A recent 451 Research quarterly Datacenter Knowledgebase (DCKB) report noted that there are now over 4,700 collocation and wholesale data center facilities in the world. With cloud computing pushing the need for data center space and every organization, no matter the size, depending more and more on data, the data center market is set to continue to grow. Whether it is on-premises, managed by a service provider or supporting a public cloud infrastructure, the data center market is here to stay.
With greater processing power and the demands of instant access to applications like customer interfaces, sales platforms and stockholding updates, comes greater power consumption and uptime demand. In short, data centers are becoming increasingly expensive to run.
Enter artificial intelligence (AI) – technology that enable machines to process data that would otherwise require human intelligence, and again, at a cost.
AI could be a means to curb future costs by radically reducing data center energy consumption, improving uptime and minimizing the requirement for human intervention. It offers this potential without compromizing performance, as the technology will enable data centers to run more efficiently.
Today’s technology is characterized by constant change, so it’s inevitable that data centers need to keep pace with increasingly complex IT infrastructures and the functional scope needed for smooth operations. Rather than be seen as a challenge, change should be seen as creating myriad exciting possibilities to leverage new technologies such as AI, for enhanced ‘brain’ functionality and efficiency.
In short, AI allows machines to learn by themselves, drawing conclusions from data interpretations, and implementing such conclusions automatically, without human intervention. This means that businesses may start optimizing resource management without necessarily throwing more manpower at it, with the concomitant increase in the required skill set and the high price tag with which it usually comes.

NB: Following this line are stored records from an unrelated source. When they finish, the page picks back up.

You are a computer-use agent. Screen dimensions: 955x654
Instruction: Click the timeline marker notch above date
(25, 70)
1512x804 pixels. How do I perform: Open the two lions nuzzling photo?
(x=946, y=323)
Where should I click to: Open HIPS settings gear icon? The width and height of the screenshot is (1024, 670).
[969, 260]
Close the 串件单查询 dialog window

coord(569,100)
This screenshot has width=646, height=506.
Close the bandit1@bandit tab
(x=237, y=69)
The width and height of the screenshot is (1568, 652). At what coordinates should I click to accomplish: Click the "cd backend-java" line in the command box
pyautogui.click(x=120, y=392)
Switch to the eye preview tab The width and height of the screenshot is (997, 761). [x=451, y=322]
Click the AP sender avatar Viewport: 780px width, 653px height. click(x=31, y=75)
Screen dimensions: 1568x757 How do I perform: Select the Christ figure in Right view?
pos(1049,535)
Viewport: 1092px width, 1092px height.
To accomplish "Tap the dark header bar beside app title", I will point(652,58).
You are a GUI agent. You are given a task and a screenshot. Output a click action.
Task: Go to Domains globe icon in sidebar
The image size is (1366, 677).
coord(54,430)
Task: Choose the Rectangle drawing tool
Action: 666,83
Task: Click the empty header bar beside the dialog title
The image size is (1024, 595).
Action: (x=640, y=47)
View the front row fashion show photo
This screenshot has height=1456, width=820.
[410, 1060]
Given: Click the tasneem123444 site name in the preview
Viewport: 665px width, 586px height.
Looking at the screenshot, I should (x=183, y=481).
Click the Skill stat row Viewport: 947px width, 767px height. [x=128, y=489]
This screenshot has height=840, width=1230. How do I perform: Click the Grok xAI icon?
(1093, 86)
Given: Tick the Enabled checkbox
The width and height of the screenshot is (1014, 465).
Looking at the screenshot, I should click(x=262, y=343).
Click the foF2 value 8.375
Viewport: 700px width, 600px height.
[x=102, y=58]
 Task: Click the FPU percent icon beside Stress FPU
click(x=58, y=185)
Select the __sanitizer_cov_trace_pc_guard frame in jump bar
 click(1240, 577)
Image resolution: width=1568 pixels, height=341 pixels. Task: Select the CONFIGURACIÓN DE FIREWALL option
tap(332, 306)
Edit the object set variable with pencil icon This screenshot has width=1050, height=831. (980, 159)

AI can be used in a multitude of roles within the enterprise. Its core role is still automation – that of systems, decision-making and execution. Over and above what we can call ‘collective robot behaviour’, that is connecting various systems within the enterprise and using these to perform functions, in real time, it can also be used in a predictive role.
This could involve companies using it for long-term planning. Many research groups within enterprises use it to predict the implications of business decisions before they are implemented, and the data is then used to forecast what environmental factors may present themselves during manufacturing processes.
In the same vein, the technology could be used to predict how markets may react to business decisions by collating information for a multitude of sources and data feeds, analyse these on the fly and forecast a likely market reaction. It’s similar to what the industry terms ‘game theory’, and is a remarkably accurate and indispensible tool with a wide range of applications, from political campaigns to the roll-out of new products.
AI and the data center
Not only are data centers a crucial part of housing and processing the data generated by AI, they can also directly benefit. AI can now successfully be deployed, using the same collective-behaviour capabilities, to work in conjunction with data center infrastructure management technologies to check power consumption and cooling, system status and capacity.
AI can check power consumption and cooling, system status and capacity.
One of the earliest examples of this is Google’s adoption of AI technology to enhance the productivity of its data centers. Implementing this technology in 2014, Google was able to use machine learning to reduce the amount of energy used for cooling by up to 40 percent
The reduction of power consumption experienced by Google will save the company hundreds of millions of pounds based on the large number of data centers it runs, but this cost reduction would make an impact on a business of any size. Through the critical analysis and automated decision-making it is feasible to significantly improve the efficiency of any data center and the reduction in cost could then be passed on to customer if running a data center that hosts many organizations.
With margins cut to the bone, AI might well be what businesses need to gain a critical advantage over the competition through their optimized resource management.